After over a year of research, consultations and development, the Regional District of Central Kootenay has adopted a ten year park management plan for Pass Creek Park. The 35.2 hectare park in Robson is a well used facility, especially during the summer months when swimming and camping are at their peak. The park also has sports fields and is the home of the fall fair, Bluegrass Jamboree and equestrian events.
Pass Creek Road and Norns Creek (aka Pass Creek) physically divide the park into three distinct sections. The east side of the park has historically been managed by the RDCK, while the west side has been leased to the Pass Creek Regional Exhibition Society. The northeast section of the park, east of Pass Creek Road remains in a natural state.
The new management plan is designed to guide future development, operations, investments and decisions regarding the park. “There are a number of suggestions of things we could do,” said Jim Crockett, manager of recreation for the Castlegar and District Recreation Commission (CDRC). “Really what it is, is a summary of a variety of different options that resulted from all of the community consultation pieces, all of the pieces with staff, and any other stakeholders in the park. We will progress as budget and other factors permit.”
Crockett explained that items that fall under public safety and risk management will be prioritized to be done as soon as possible.

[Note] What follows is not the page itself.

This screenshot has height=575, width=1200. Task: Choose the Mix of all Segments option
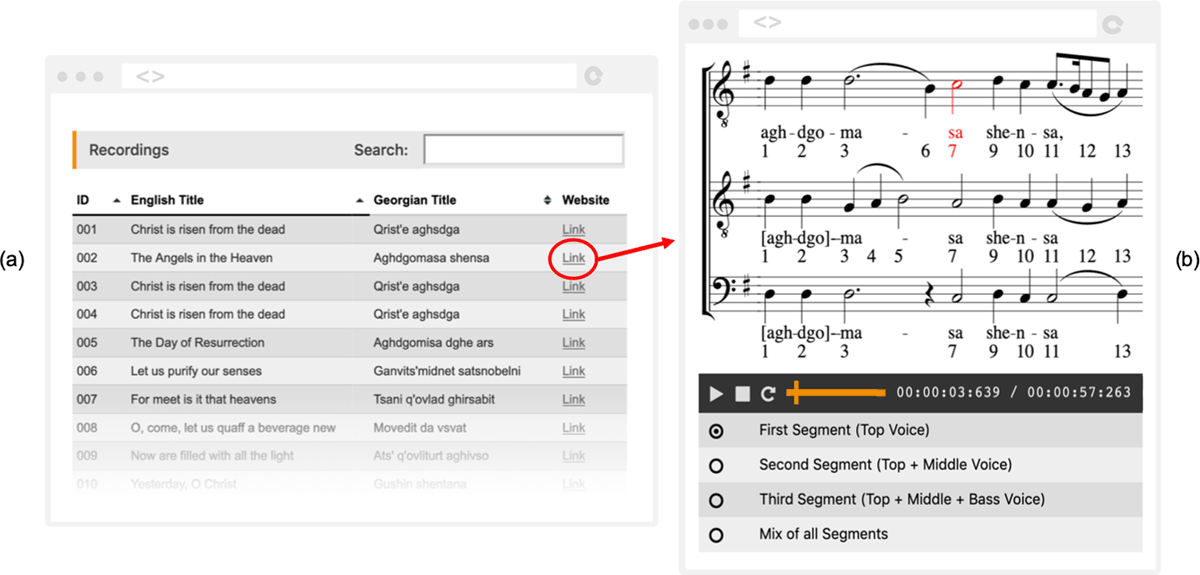click(715, 535)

The plan sets forward 17 goals. Several of those goals revolve around protecting Norns Creek and the wildlife that are dependant on it. Protecting and enhancing the riparian areas (the interface area between land and a river or stream) will mean establishing a 30-metre setback and working on restoration of vegetation within the zone. Given the existing level of recreational use and disturbance within the park, the objective will be to limit and/or prevent further modification of natural areas. Maintaining critically important fish habitat within Norns Creek is also a priority.

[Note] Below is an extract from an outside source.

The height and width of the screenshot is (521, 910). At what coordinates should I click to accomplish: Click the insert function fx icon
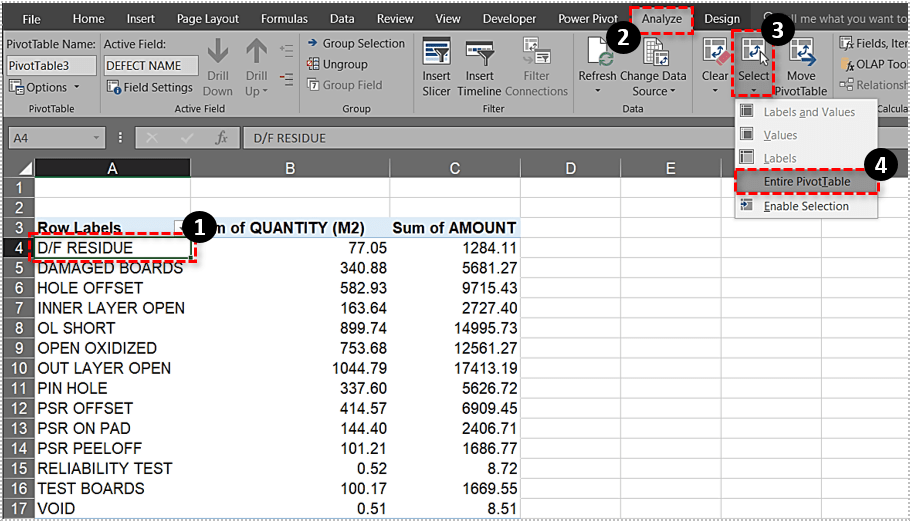(222, 138)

A series of park enhancement goals are also in the plan including: undertaking parking and signage improvements to create an inviting interface with public streets at the main entrances to the park, creating an inviting on-site parking and staging area including park informational signage on the west side of the park from the Relkoff Road access and defining a parking and staging area on the east side of the park. The existing parking areas will remain, but expansion into the riparian zone will not be allowed.
In order to enhance connectivity between the east and west sides of the park several options are listed including providing a safe pedestrian route along Broadwater Road and investigating the possibility of installing a footbridge across Norns Creek. A bridge across the creek could double as an observation platform to view spawning fish and may enhance the park as an environmental education destination.

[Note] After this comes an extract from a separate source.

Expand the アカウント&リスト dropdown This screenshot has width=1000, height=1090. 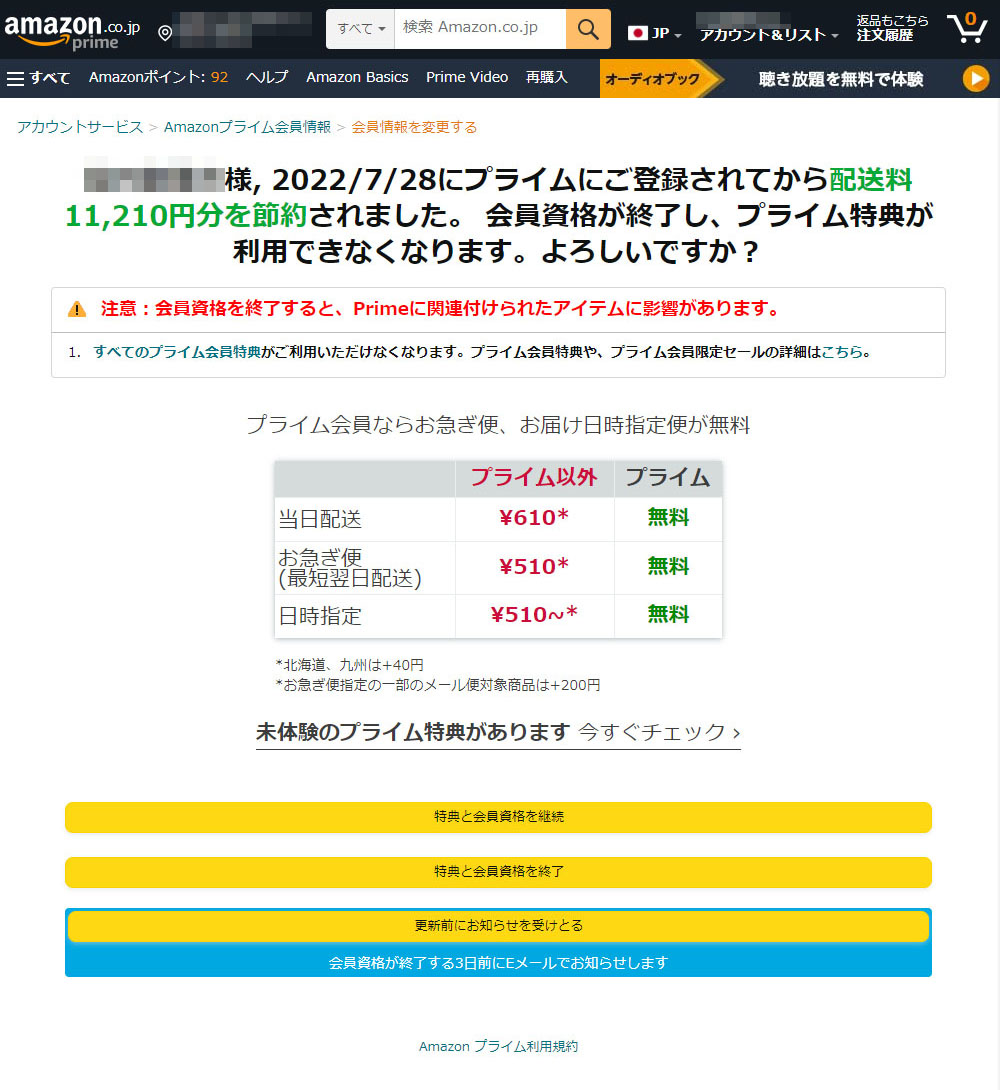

Improvements to the swimming pond will also be investigated to reduce water loss and the need for greater water extraction from the creek.
According to the plan, due to the inherent liability of the campground due to the potential for tree fall hazards, the campground operations should be assessed and audited to determine its community value. The area could potentially be repurposed for other daytime, lower risk community activities (e.g. Environmental Education Centre). Other options include the periodic closure or repurposing of the highest risk campsites.
The camping and parking of trailers that was taking place on the west side of the park in the treed area behind the equestrian barn will no longer be allowed, as the area was never intended for that use and is part of the area set aside for wildlife and habitat preservation.
The plan gives guidance to continue to support and enhance community events and equestrian uses and to explore ways to further develop the relationship with the Pass Creek Regional Exhibition Society.
It is a good thing with so many things to do that the plan has been set forth as a ten year plan. The CDRC will be working on these plans for years to come. “There are some fairly big decisions that are yet to be made that are framed in the plan,” said Crockett. “A guiding document is the best way to describe it [the plan]; so the commission can work our way through it and address the pieces that make sense to help make the park a better park.”
“The whole plan was a balancing of use and conservation,” explained Crockett. He acknowledged that there may be some pieces people are upset about but stated, “It is for a good reason. We are recommending we protect the riparian zone and the creek.”